WHAT NEEDS TO BE DONE:
Among the entries below, one line contains "Google policy (265, 2548)" and another contains "Inicio (37, 168)". Transcribe those two lines and every line between them, exactly.

INFORMATION:
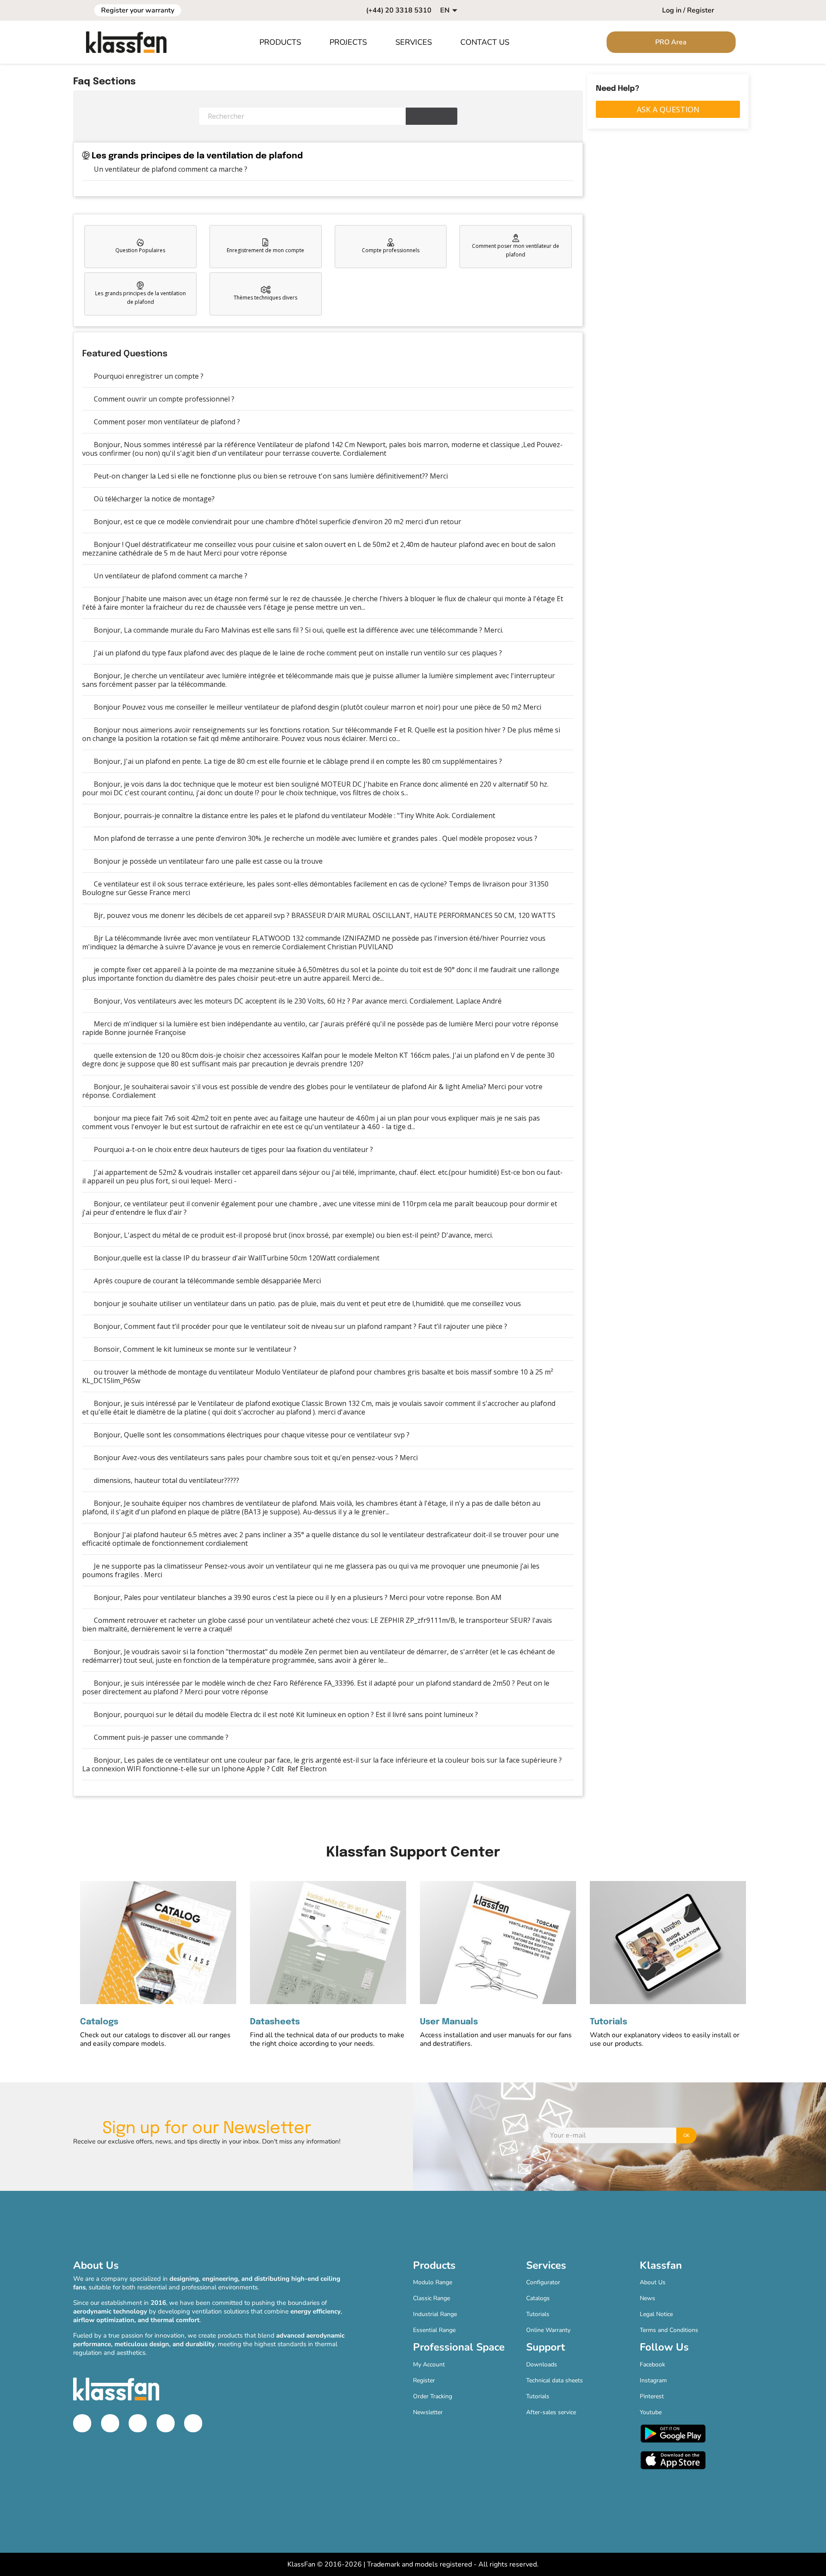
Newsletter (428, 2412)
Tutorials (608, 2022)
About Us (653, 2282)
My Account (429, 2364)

* * *

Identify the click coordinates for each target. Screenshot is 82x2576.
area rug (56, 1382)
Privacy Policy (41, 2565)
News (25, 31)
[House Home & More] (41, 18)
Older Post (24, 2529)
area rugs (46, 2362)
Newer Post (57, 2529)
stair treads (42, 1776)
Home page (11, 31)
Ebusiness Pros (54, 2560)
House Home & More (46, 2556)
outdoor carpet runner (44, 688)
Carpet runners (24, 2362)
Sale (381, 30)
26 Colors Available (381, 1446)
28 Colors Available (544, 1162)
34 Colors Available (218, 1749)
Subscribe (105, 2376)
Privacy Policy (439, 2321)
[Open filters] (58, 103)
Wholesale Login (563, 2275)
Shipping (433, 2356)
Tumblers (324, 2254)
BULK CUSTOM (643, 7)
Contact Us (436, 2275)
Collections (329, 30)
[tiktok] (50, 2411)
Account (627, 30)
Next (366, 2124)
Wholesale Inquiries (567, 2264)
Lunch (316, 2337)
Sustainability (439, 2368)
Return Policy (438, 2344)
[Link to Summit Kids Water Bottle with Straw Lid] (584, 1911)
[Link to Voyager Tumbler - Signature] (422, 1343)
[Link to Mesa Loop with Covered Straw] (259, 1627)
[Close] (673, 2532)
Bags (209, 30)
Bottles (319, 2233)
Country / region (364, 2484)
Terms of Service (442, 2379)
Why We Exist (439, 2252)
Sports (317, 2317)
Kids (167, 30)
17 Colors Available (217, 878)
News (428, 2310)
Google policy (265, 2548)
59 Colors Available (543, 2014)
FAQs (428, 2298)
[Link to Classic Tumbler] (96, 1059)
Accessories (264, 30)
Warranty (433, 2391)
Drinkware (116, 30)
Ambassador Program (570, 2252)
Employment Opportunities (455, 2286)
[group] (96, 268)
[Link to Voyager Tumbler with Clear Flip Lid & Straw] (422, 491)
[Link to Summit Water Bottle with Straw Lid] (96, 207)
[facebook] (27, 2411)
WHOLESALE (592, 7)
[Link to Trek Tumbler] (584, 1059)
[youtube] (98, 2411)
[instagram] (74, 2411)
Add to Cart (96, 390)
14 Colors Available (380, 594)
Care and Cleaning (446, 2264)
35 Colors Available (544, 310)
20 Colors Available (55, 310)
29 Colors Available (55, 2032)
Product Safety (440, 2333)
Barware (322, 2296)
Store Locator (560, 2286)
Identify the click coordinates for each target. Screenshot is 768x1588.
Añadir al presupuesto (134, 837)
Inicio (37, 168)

REPLY TO THE TASK:
Google policy (265, 2548)
59 Colors Available (543, 2014)
FAQs (428, 2298)
[Link to Classic Tumbler] (96, 1059)
Accessories (264, 30)
Warranty (433, 2391)
Drinkware (116, 30)
Ambassador Program (570, 2252)
Employment Opportunities (455, 2286)
[group] (96, 268)
[Link to Voyager Tumbler with Clear Flip Lid & Straw] (422, 491)
[Link to Summit Water Bottle with Straw Lid] (96, 207)
[facebook] (27, 2411)
WHOLESALE (592, 7)
[Link to Trek Tumbler] (584, 1059)
[youtube] (98, 2411)
[instagram] (74, 2411)
Add to Cart (96, 390)
14 Colors Available (380, 594)
Care and Cleaning (446, 2264)
35 Colors Available (544, 310)
20 Colors Available (55, 310)
29 Colors Available (55, 2032)
Product Safety (440, 2333)
Barware (322, 2296)
Store Locator (560, 2286)
Identify the click coordinates for each target. Screenshot is 768x1588.
Añadir al presupuesto (134, 837)
Inicio (37, 168)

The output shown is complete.